EXTRACT TO READ:

Monday, July 26, 2010

Bucket List Hexagenia

This past week found me in central Alberta filming an upcoming episode of the New Fly Fisher.  Each year I host or co-host a number of the 26 episodes we film annually. Tom Rosenbauer, Marketing Director for Orvis Rod and Tackle joined me as we hosted an episode entitled "Hunting Trout".  We were guided by Dave and Amelia Jensen from Fly Fish Alberta.  Dave and Amelia know this region like few others.  It was one of my most memorable shoots and fishing trips all wrapped up into one.  We based ourselves out of the Black Knight Inn in Red Deer, an ideal location for targeting central Alberta's blue ribbon trout streams.

 Tom Rosenbauer and Dave Jensen with an 'average' brown.
Since moving to Alberta one of my goals involved spending more time exploring its world class rivers and streams, especially those containing brown trout.  An item on my bucket list if you will.  In addition, I wanted to experience new hatch opportunities such as the legendary Hexagenia emergence.  I had experienced a Hexagenia (Hex) hatch once previously but not in the biblical proportions we had on this trip.  For those not familiar with Hex, they are one mutant mayfly.

Hexagenia Dun
We sampled nymphs that were easily two inches long.  These burrowing nymphs are accomplished swimmers.  They propel themselves through the water using rapid undulations in combination with their interlocking external gills located along the sides of their bodies.  A serious mouthful for any trout.

REQUIRED TASK 1: In the fly-fishing post, which hotel served as the base for the trip, and in what city?

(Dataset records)
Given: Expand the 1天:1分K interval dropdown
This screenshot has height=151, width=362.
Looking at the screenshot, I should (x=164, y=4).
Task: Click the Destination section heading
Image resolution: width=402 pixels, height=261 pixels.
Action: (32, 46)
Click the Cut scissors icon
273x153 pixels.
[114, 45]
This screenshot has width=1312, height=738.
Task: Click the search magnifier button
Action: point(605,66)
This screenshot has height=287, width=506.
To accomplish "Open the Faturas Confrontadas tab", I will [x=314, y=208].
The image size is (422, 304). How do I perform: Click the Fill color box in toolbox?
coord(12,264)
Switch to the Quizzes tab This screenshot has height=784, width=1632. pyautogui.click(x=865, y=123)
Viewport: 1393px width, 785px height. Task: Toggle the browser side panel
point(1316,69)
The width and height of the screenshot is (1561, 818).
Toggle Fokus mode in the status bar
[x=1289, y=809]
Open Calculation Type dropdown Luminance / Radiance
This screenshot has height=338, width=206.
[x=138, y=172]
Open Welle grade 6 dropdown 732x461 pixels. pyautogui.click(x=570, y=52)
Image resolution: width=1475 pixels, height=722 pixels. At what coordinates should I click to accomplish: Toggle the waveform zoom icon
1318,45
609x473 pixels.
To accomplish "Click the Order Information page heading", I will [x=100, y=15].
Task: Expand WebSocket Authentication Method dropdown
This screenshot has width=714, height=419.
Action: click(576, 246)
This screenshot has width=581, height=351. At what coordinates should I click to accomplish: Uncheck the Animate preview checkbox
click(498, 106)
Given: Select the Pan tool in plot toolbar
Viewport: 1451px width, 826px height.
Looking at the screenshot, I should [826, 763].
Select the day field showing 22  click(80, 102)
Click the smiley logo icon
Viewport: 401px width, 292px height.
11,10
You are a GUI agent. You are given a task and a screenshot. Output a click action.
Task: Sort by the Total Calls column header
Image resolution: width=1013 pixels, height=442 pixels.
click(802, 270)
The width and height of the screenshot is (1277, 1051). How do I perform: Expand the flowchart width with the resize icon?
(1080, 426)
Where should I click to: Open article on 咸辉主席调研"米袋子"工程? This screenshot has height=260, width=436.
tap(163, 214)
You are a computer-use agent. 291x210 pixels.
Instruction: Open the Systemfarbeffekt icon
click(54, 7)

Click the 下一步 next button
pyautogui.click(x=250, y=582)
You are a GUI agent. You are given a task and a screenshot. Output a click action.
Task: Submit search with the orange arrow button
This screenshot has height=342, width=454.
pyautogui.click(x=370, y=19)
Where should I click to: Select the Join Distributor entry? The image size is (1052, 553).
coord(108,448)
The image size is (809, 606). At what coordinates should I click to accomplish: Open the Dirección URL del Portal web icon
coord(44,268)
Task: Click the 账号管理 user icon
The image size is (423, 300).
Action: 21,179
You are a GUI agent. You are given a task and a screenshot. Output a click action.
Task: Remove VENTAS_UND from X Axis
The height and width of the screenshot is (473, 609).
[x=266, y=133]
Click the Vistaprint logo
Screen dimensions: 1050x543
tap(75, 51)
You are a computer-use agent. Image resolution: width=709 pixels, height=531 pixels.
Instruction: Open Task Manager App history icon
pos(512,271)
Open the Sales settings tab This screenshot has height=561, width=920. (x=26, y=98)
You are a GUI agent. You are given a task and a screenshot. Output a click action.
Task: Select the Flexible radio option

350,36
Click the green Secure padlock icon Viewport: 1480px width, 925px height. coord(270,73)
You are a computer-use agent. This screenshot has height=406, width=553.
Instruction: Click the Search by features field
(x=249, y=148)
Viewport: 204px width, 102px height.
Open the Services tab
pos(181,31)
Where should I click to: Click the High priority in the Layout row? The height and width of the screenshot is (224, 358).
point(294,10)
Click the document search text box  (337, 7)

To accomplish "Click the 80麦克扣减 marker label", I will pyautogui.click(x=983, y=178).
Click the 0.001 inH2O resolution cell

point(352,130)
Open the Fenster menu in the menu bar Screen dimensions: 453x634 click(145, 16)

REQUIRED TASK 2: Arrange the part of the records that opens with the line containing "Task: Click the Destination section heading" and closes with the line containing "point(1316,69)" as a numbered list, with both of those lines included and blank lines omitted.

COMPLETE ANSWER 1: The Black Knight Inn in Red Deer.

COMPLETE ANSWER 2:
1. Task: Click the Destination section heading
2. Image resolution: width=402 pixels, height=261 pixels.
3. Action: (32, 46)
4. Click the Cut scissors icon
5. 273x153 pixels.
6. [114, 45]
7. This screenshot has width=1312, height=738.
8. Task: Click the search magnifier button
9. Action: point(605,66)
10. This screenshot has height=287, width=506.
11. To accomplish "Open the Faturas Confrontadas tab", I will [x=314, y=208].
12. The image size is (422, 304). How do I perform: Click the Fill color box in toolbox?
13. coord(12,264)
14. Switch to the Quizzes tab This screenshot has height=784, width=1632. pyautogui.click(x=865, y=123)
15. Viewport: 1393px width, 785px height. Task: Toggle the browser side panel
16. point(1316,69)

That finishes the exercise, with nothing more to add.